__Information provided__
----
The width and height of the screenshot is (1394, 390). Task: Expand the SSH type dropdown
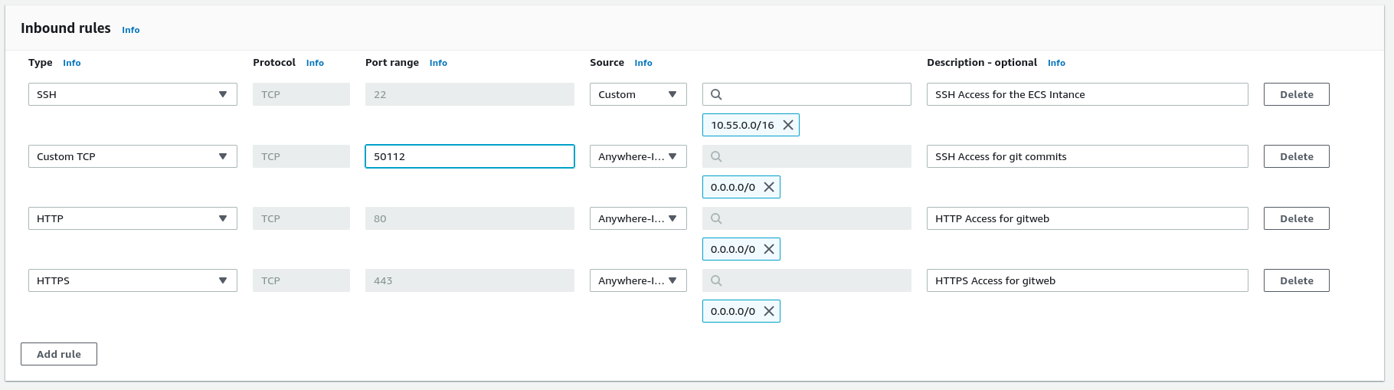133,94
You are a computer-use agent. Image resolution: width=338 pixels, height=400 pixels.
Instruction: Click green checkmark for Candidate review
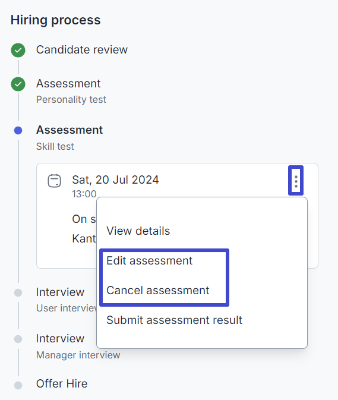[18, 50]
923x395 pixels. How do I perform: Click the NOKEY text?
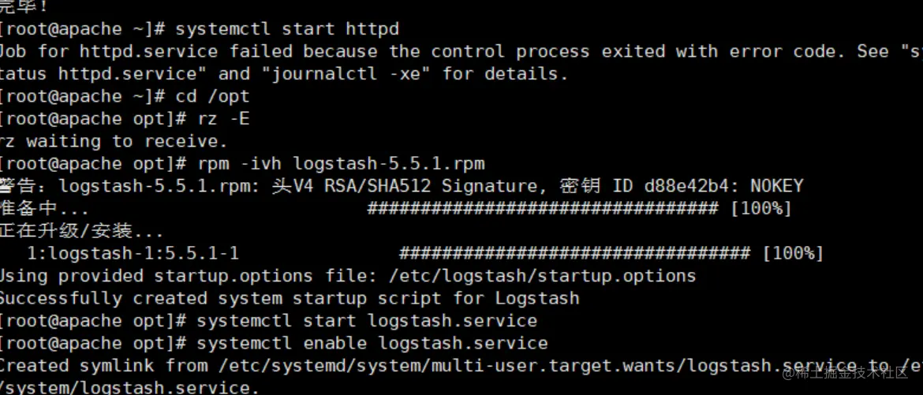point(776,186)
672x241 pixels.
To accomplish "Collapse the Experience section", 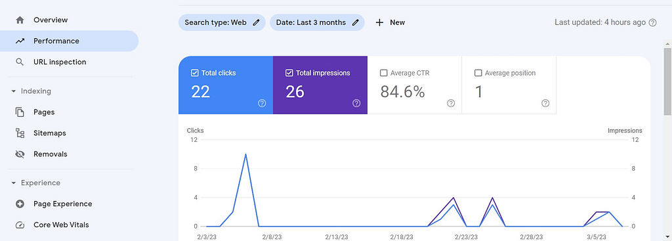I will [x=13, y=183].
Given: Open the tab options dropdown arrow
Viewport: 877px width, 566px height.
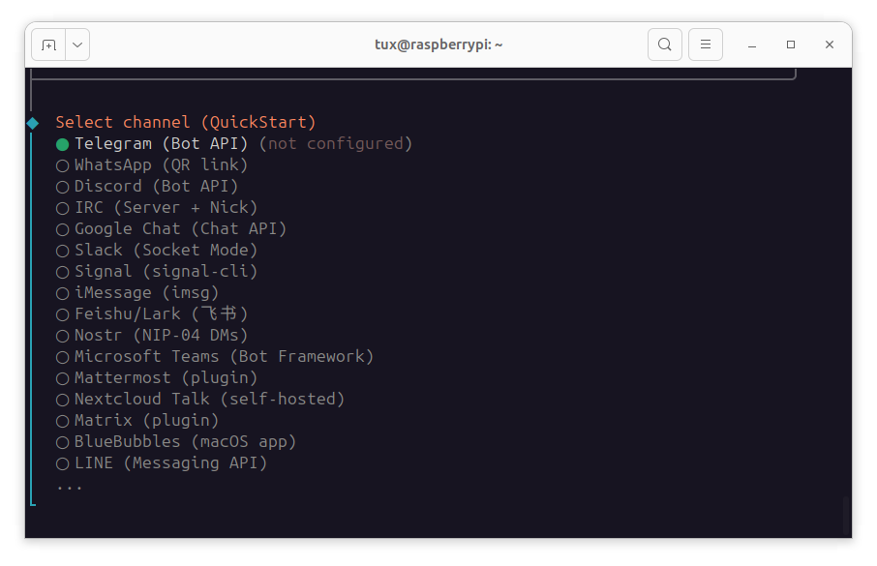Looking at the screenshot, I should click(77, 45).
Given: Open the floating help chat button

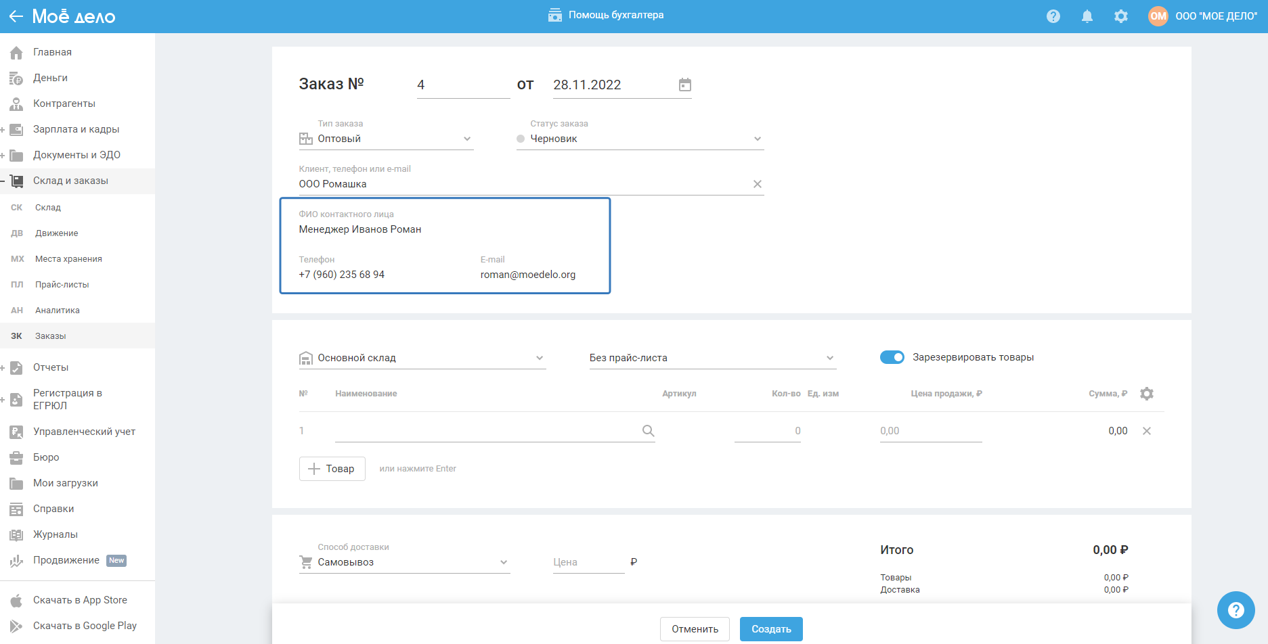Looking at the screenshot, I should pos(1236,610).
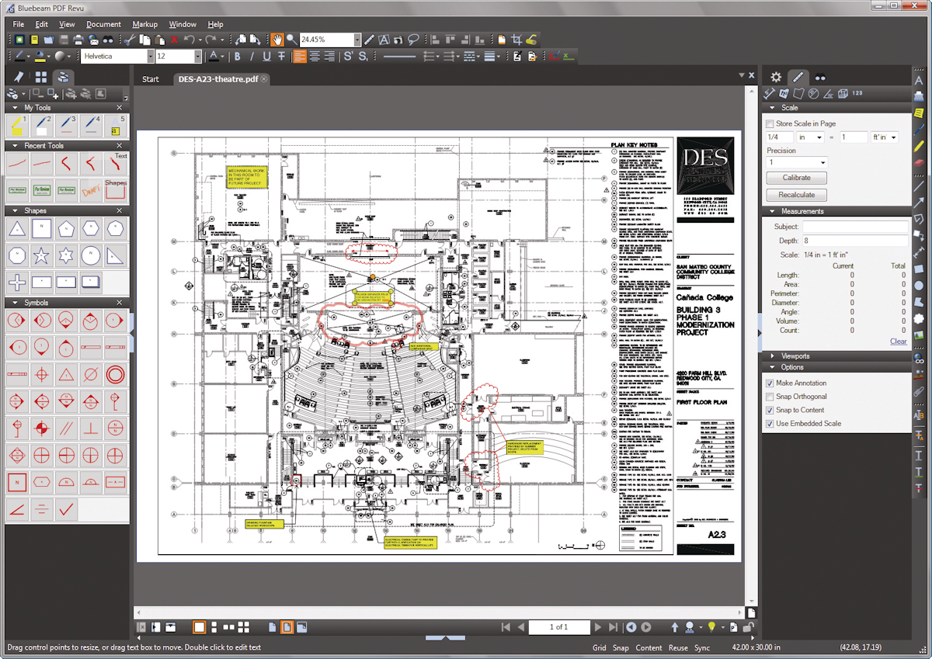Select the Pan hand tool

[276, 39]
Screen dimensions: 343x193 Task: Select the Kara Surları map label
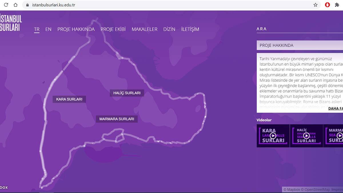pos(69,99)
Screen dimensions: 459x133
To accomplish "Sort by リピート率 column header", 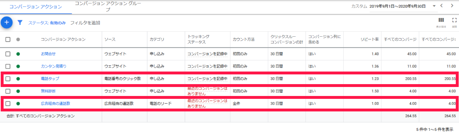I will click(370, 40).
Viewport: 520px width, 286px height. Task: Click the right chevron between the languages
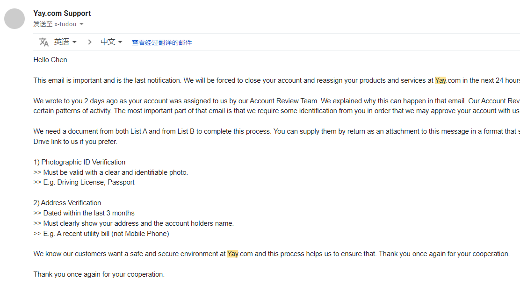(x=89, y=42)
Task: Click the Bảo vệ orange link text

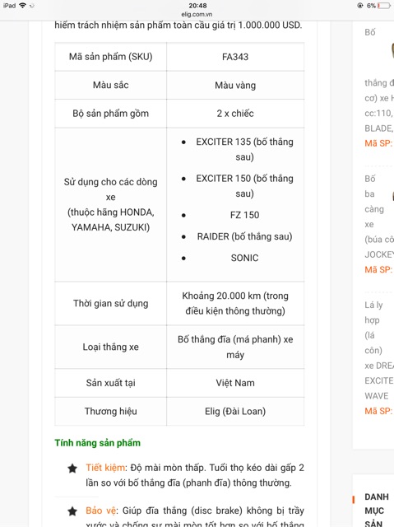Action: [101, 511]
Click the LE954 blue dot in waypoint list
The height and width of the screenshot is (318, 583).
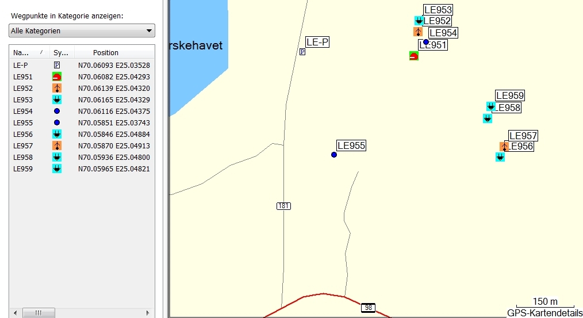(56, 112)
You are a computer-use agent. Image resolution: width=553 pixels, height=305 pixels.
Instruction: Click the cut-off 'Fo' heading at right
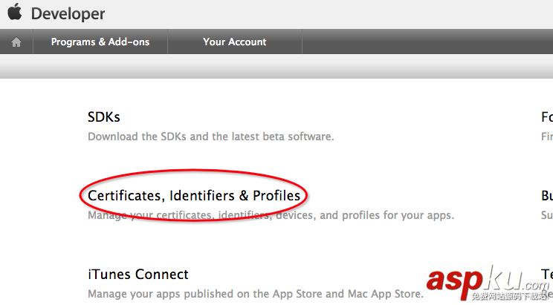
----
Every line containing the word "computer" must be copied from the material above.

You are a computer-use agent. Image resolution: width=338 pixels, height=400 pixels.
You are a computer-use agent. Image resolution: width=553 pixels, height=305 pixels.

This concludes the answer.